In 1736, William Sone, a speculative building, obtained a building lease for all the Newcomen property in the Yard, which was renewed in 1759 and the same year, he acquired a building lease for the Marshall property. He widened the road and extended it to Snowsfields, and built new houses along the street. The old Axe and Bottle Inn was demolished and a new hostelry built. Incorporated into the new tavern was a royal coat of arms, made from stone, that had been salvaged from the gateway at the southern end of London Bridge which had been destroyed by fire in 1725.

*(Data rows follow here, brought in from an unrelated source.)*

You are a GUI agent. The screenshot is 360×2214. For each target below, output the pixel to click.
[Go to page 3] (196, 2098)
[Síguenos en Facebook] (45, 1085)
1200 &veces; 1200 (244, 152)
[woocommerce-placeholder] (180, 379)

The tavern became known as the King’s Arms and the street renamed to become King Street. The inscription on the coat of arms describes them as being the arms of George III but they are in fact those of George II. Perhaps the inscription was “upgraded” and the date of 1760 added to mark George III’s ascension to the throne in that year. The coat of arms was transferred onto the current building when it was rebuilt in 1890.
The street changed its name again in 1879 to become Newcomen Street. By the late nineteen sixties the Newcomen Schools were run by the local education authority. Now called Newcomen’s Technical School and offering training in nursing, childcare and catering, few boys were attracted. By 1970 there were fewer than 100 pupils and the school was closed as local schools became comprehensive. An assessment centre for young children moved into the building which later moved into new premises on the Guy’s Hospital site. The school building was sold to Guy’s and provides accommodation for hospital staff. The Newcomen Charity merged with the Collett Charity in 1988 to form the Newcomen Collett Foundation and still supports the education of residents of the London Borough of Southwark who are under the age of 25.
Happily the name Axe and Bottle still lives on in Axe and Bottle Court, a yard-like court with planted tubs at the Borough High Street end of Newcomen Street and home to offices and studios. The Court is sign-posted in the old fashioned way used when most people were illiterate: a model of an axe and bottle has been mounted on the wall next to the entrance.